Provided entries.

• • • • •

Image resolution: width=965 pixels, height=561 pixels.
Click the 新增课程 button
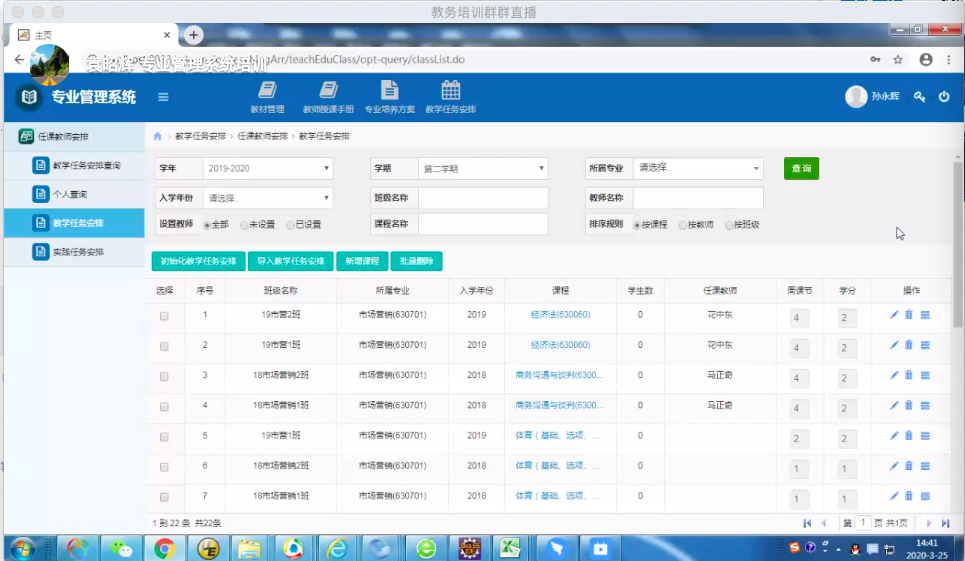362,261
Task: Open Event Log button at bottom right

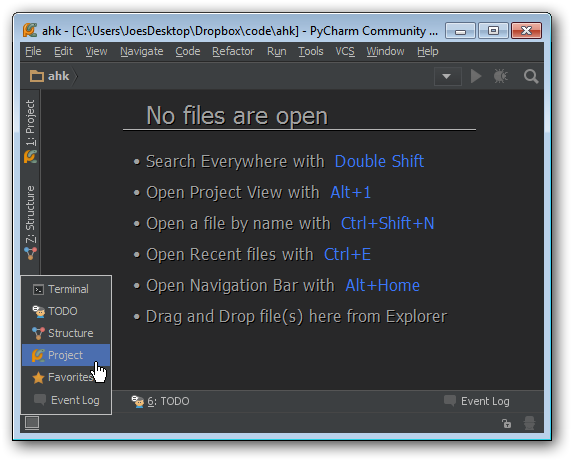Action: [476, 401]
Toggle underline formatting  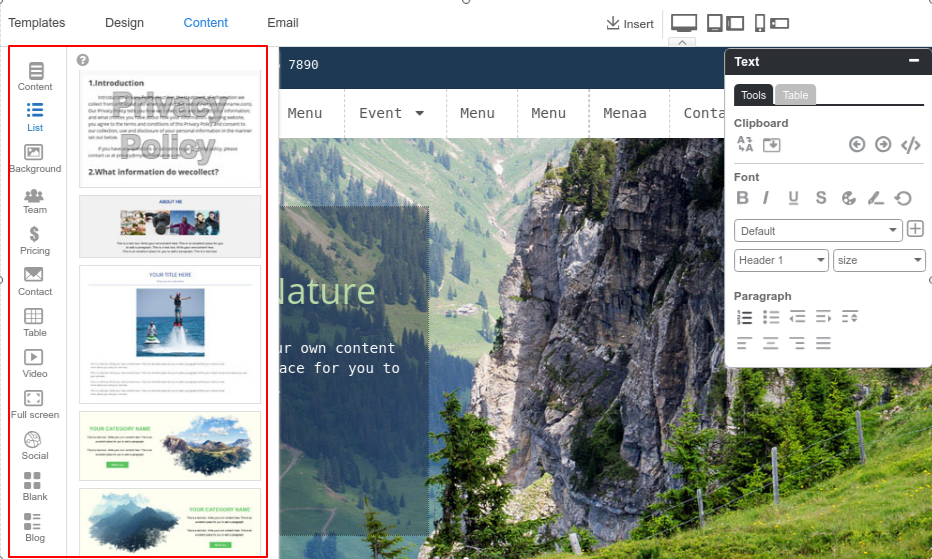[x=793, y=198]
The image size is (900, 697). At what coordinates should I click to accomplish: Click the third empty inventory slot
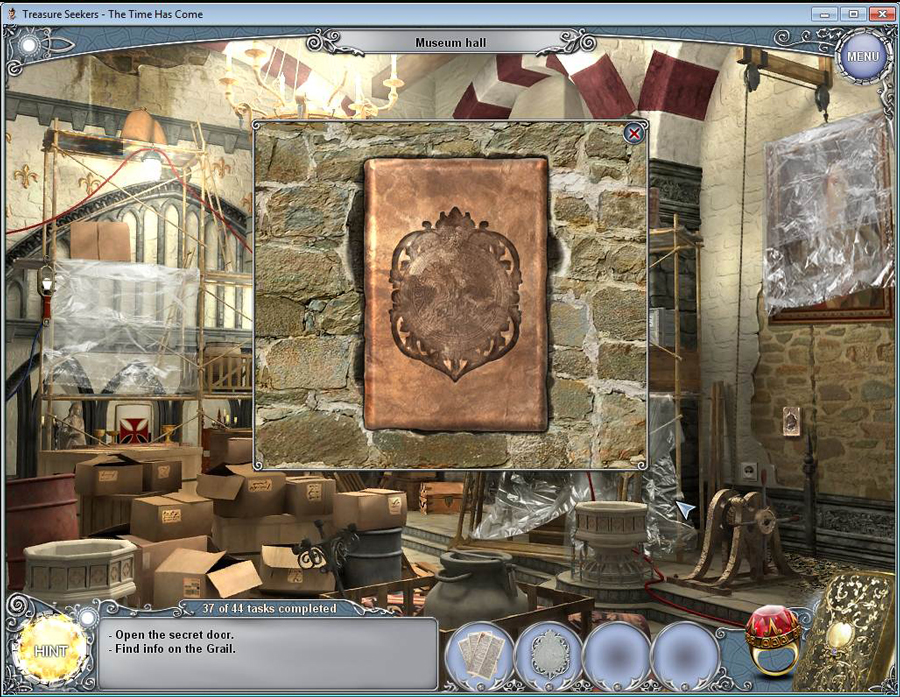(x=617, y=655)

• • • • •

What the task requires. Copy out exactly the lines from the one with "The image size" through the end of the listing, both ends included, omitting any picture.

Exercise answer.
The image size is (900, 697). At what coordinates should I click to accomplish: Click the third empty inventory slot
(x=617, y=655)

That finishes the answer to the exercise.